Constance agreed gladly; Fan less gladly, which caused Mary to look searchingly at her. During tea she continued in the same agreeable temper, evidently anxious only to do away with the unpleasant impression she had made on Mrs. Chance by her disordered manner and language, which had contrasted badly with the Captain\'s quiet dignity.
Finally, when she took her departure, Fan, still strangely quiet and grave-eyed, accompanied her to the door. "Thank you so much for coming, Mary," she said, a little coldly. They were standing in the hall, and the other attentively studied her face for some moments.
"Are you still so deeply offended with me?" she said. "Can you not forgive me, Fan?"
"Not now, Mary," the other returned, casting down her eyes. "I can't forgive you just yet for treating me in that way--for saying such things to me.
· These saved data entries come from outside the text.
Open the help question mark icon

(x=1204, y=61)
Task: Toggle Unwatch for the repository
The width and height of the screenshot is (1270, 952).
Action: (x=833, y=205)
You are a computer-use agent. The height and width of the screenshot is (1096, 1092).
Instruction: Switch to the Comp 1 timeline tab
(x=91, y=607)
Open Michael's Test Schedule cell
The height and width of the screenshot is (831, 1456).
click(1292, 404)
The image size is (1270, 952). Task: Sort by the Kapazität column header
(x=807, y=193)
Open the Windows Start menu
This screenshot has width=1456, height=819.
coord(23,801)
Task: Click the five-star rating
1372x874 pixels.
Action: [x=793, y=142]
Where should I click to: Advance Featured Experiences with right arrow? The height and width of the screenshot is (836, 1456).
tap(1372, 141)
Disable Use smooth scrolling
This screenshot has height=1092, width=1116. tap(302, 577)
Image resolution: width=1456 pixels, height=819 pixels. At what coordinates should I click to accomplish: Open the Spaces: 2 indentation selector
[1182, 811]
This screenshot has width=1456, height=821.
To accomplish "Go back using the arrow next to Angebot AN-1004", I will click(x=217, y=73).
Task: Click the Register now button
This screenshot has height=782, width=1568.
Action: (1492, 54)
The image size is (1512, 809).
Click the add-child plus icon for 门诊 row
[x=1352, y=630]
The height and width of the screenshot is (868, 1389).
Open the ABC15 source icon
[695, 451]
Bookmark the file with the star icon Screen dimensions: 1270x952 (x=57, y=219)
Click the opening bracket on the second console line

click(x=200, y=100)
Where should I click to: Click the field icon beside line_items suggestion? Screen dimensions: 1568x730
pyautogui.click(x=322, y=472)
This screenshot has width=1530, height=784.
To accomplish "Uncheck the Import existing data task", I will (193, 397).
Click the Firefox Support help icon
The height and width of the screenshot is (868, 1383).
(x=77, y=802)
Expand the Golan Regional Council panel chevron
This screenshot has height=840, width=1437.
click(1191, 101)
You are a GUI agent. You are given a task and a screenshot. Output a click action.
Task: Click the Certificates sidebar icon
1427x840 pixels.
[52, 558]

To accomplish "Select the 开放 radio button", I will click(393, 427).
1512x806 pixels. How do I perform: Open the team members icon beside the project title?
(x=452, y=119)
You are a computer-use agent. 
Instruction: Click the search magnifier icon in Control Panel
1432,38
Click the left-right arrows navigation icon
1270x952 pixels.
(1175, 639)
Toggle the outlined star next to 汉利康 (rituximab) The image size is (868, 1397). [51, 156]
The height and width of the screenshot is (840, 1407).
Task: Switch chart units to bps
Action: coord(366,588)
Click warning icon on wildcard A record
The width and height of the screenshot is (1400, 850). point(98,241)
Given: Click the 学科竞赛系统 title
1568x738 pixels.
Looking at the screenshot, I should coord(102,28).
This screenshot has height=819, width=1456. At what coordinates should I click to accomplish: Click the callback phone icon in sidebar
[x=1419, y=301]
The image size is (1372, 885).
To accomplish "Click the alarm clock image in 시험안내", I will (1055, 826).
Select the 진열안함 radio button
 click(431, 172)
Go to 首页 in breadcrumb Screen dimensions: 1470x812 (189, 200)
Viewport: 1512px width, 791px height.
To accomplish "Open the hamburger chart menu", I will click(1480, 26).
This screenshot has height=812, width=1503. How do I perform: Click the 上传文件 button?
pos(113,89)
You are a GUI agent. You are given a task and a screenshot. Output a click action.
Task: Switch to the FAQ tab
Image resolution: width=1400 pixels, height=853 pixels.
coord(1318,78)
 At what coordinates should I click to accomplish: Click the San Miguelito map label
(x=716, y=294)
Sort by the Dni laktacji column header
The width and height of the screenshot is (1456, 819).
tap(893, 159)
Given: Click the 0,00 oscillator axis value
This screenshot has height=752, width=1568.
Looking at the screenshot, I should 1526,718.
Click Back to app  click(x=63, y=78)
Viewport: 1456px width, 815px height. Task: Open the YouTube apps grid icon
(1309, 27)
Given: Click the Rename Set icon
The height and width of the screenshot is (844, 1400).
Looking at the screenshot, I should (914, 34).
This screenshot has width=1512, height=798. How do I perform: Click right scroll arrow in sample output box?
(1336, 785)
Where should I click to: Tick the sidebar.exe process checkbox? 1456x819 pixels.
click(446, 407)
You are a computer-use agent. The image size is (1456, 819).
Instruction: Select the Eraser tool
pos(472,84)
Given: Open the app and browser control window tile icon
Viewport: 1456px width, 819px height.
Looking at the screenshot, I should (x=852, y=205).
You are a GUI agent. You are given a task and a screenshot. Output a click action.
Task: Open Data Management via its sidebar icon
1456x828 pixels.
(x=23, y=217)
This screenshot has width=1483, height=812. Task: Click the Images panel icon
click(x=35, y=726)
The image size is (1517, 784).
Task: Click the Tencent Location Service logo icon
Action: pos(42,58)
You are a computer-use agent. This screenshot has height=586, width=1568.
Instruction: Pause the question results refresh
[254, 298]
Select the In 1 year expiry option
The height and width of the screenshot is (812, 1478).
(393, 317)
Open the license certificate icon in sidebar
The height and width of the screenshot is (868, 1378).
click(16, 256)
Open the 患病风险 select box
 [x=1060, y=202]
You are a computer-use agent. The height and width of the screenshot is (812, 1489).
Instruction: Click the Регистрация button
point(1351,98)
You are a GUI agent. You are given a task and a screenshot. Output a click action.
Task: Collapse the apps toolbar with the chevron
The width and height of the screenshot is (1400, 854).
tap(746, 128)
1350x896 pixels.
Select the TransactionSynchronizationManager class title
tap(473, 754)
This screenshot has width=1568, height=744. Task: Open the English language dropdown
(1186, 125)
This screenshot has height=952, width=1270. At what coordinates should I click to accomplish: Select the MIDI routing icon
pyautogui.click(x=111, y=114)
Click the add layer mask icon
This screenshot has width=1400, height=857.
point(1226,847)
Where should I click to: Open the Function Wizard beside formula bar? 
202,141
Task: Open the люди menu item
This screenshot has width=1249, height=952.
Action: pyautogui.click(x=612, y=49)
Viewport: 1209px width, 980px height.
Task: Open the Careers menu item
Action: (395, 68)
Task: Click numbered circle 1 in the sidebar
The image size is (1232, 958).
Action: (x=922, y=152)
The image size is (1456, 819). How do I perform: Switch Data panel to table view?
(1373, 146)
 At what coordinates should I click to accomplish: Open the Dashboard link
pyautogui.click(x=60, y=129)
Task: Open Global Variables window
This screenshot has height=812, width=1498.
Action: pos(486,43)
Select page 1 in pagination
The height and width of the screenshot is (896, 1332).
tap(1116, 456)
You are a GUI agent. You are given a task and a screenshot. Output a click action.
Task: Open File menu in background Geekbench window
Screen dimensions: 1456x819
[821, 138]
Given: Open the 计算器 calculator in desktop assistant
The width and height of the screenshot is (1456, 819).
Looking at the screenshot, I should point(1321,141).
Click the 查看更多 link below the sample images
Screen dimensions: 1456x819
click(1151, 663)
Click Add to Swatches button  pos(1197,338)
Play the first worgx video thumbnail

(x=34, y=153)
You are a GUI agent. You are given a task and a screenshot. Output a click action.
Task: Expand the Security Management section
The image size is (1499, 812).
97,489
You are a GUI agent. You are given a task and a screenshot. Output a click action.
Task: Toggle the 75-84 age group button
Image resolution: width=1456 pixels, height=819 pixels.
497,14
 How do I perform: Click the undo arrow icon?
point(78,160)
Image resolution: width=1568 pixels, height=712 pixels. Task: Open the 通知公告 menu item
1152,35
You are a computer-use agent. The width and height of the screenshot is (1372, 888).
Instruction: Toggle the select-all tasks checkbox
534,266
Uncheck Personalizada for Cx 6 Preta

I shall try to forget it before tomorrow."
Mary made no reply, nor did she move; and Fan, after waiting some time, looked at her, not as she had expected, to find her friend's eyes fixed on her own, but to see them cast down and full of tears.
"I am sorry you are crying, dear Mary," she said, with a slight tremor in her voice. "But--it can make no difference--I mean just now. I feel that I cannot forgive you now."
"How unfeeling you are, Fan! Do you remember what you said the other night, that if I shut my door against you you would come and sit on the doorstep?"
"Yes, I remember very well."
"And it makes no difference?"
"No, not now."
"And I have so often treated you badly--so badly, and you have always been ready to forgive me. Shall I tell you all the wicked things I have done for which you have forgiven me?"
"No, you need not tell me. When you have treated me unkindly I have always felt that there was something to be said for you--that it was a mistake, and that I was partly to blame. But this is different. You said a little while ago that you turned on me, when you were angry with someone else, simply because I happened to be there for you to rend. That is what I thought too."
"If I were to go down on my knees to you, would you forgive me?" said Mary, with a slight smile, but still speaking with that unaccustomed meekness.
"No, I should turn round and leave you. I do not wish to be mocked at."
Mary looked at her wonderingly. "Dear child, I am not mocking, heaven knows. Will you not kiss me good-bye?"
Fan kissed her readily, but with no warmth, and murmured, "Good-bye, Mary."
And even after that the other still lingered a few moments in the hall, and then, glancing again at Fan's face and seeing no change, she opened the door and passed out.